**Tarea pendiente:** Según el fragmento sobre el conflicto entre EEUU y China, ¿cómo califica a China el documento de la futura estrategia de Seguridad Nacional?

*** Fragmento seleccionado ***

La adecuada comprensión del conflicto entre EEUU y China requiere descartar dos falsas interpretaciones: una, que se trata de una “guerra comercial”; otra que se genera por la personalidad peculiar del Presidente de Estados Unidos y que, además, va a contrapelo de los deseos en su propio país. Claro que Trump puede pesar y que el combate se inicia a partir decisiones económicas en su aspecto comercial. Pero el fundamento de la disputa es mucho más profundo y por lo tanto se trata de una cuestión que será duradera y que podrá manifestarse en otros aspectos además del comercial. El fondo del enfrentamiento es un conflicto insoluble sobre visiones o proyectos distintos del orden mundial que son incompatibles, aunque puedan llegar a convivir. Mientras la futurología de la trayectoria del conflicto está siempre abierta y difusa, es pertinente su análisis, que aquí toca solamente la visión de EEUU del mismo.

A pesar de la expresión “guerra comercial” que definiría el conflicto, Trump anunció, en diciembre pasado, los cambios en su política comercial. En el documento de la futura estrategia de Seguridad Nacional China es calificada como competidora estratégica y como un país que desafía los valores y la influencia de Estados Unidos. Trump anuncia que aplicará medidas comerciales contra sus rivales – es decir, China – que hacen violaciones en este ámbito. Pero el informe también acusa a Pekín de cuestionar las normas internacionales y manifestó la preocupación del fracaso de décadas de esfuerzos de Estados Unidos para permitir que China se integre en el orden internacional y se liberalizara. Los líderes del Partido Comunista de China fueron acusados de intentar extender las características del sistema autoritario del país, de robo de propiedad intelectual y buscar la expansión de su modelo de economía. En resumen, China fue acusada de país 'revisionista' que pretende modelar el mundo de acuerdo a sus valores e intereses que son diferentes de los norteamericanos – o sea, establecer un orden mundial diferente al diseñado luego de la Segunda Guerra Mundial por Estados Unidos. Así, lo que se debe entender es cómo la “guerra comercial” es en realidad para Estados Unidos un conflicto de Seguridad Nacional y de definición de Orden Mundial.

*** Datos extraídos ***

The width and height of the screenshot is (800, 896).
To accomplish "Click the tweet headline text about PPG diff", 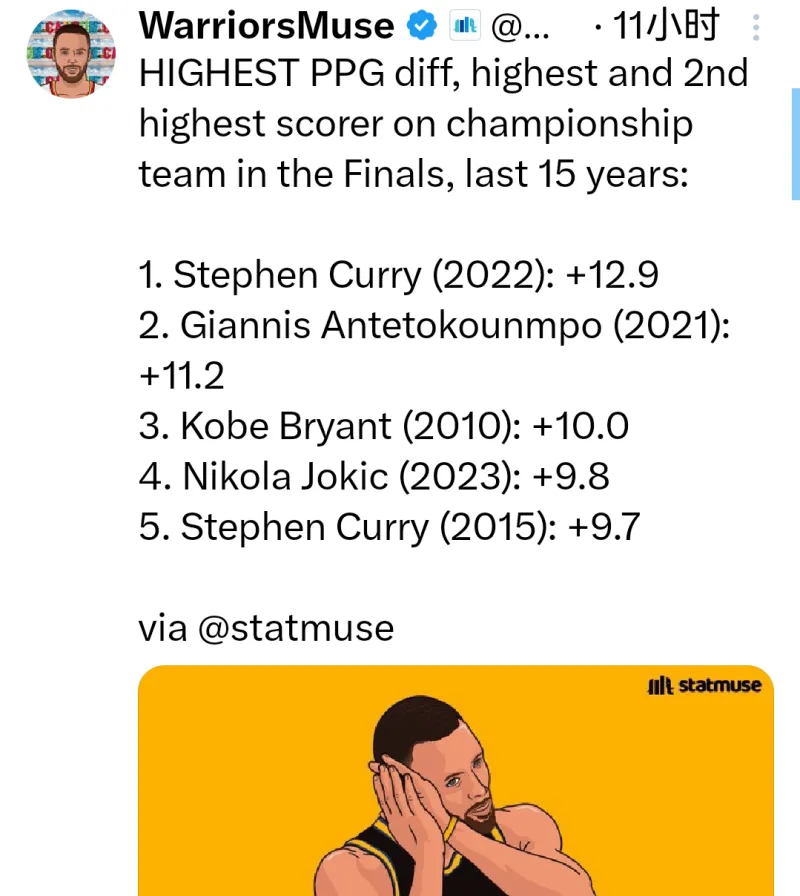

***
*** Datos extraídos ***

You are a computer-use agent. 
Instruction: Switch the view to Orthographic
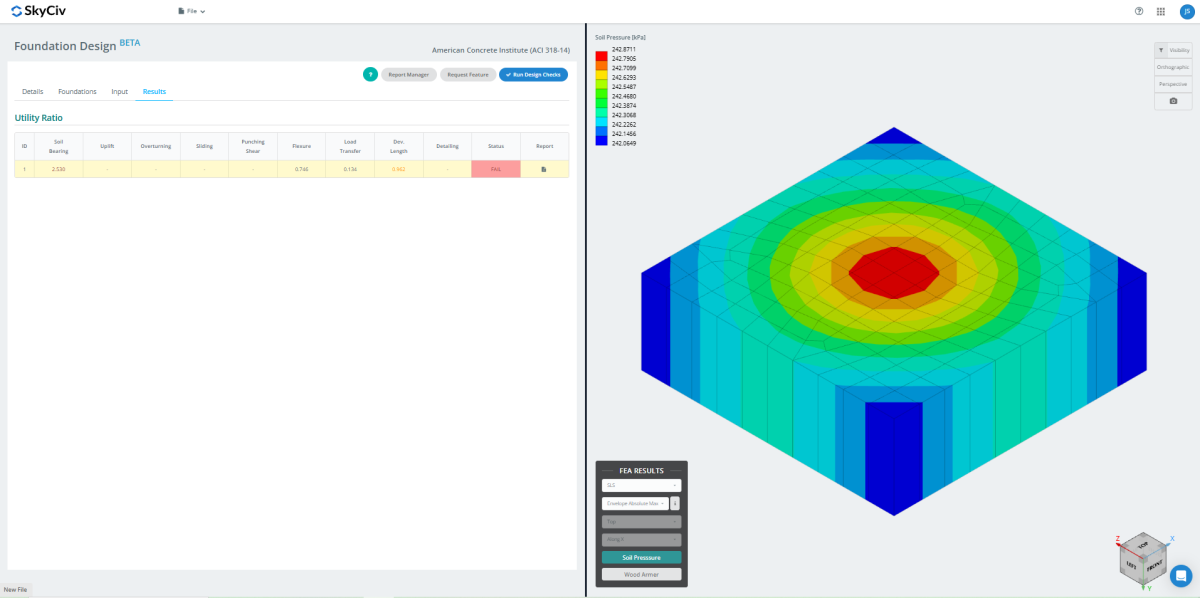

***

**Respuesta final:** La califica como competidora estratégica y como un país que desafía los valores y la influencia de Estados Unidos.